### Task
Please repeat exactly the lines from the one containing "Обеденный стол (214, 1993)" through the last line of the records below, leaving out any pictures.

### Records shown
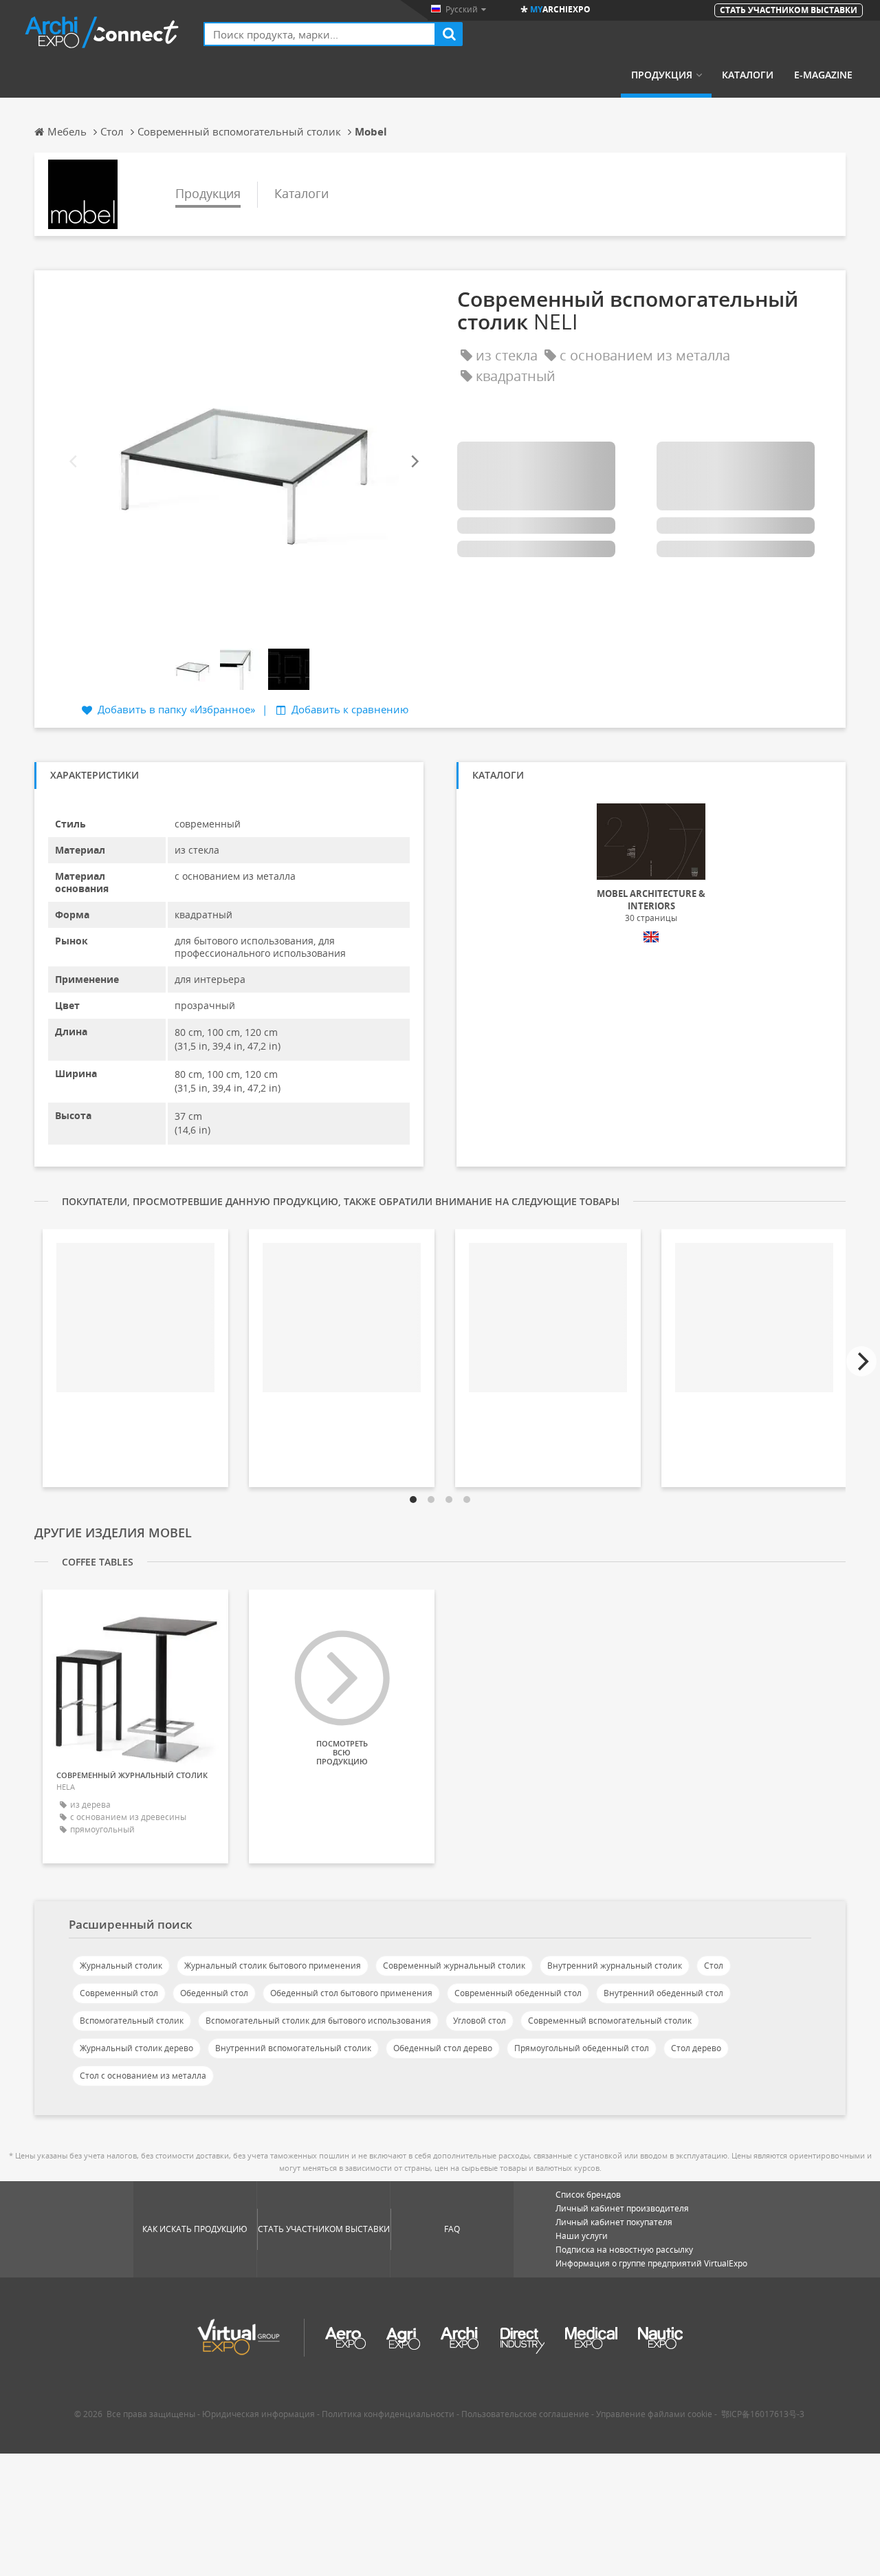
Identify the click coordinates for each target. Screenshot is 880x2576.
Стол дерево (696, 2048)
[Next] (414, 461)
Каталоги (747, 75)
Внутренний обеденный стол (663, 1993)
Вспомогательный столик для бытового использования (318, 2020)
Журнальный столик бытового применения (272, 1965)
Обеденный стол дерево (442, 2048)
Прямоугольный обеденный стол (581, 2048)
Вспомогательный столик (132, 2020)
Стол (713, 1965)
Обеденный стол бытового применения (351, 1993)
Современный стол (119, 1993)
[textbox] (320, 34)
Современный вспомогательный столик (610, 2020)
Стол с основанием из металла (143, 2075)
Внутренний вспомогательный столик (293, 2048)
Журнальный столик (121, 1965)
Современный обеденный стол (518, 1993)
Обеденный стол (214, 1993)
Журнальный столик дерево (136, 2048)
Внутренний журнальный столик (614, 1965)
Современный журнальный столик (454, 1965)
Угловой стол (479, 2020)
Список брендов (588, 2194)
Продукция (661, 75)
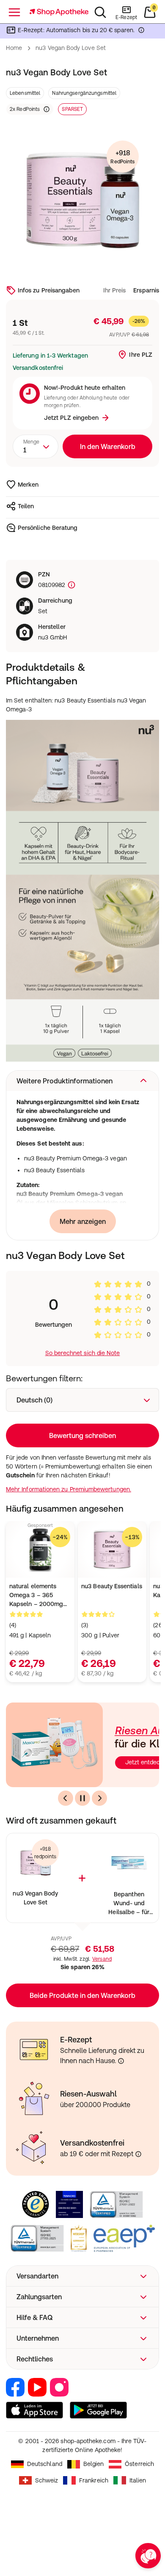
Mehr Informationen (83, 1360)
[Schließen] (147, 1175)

### Completed exercise
Обеденный стол (214, 1993)
Журнальный столик дерево (136, 2048)
Внутренний журнальный столик (614, 1965)
Современный журнальный столик (454, 1965)
Угловой стол (479, 2020)
Список брендов (588, 2194)
Продукция (661, 75)
Mehr Informationen (83, 1360)
[Schließen] (147, 1175)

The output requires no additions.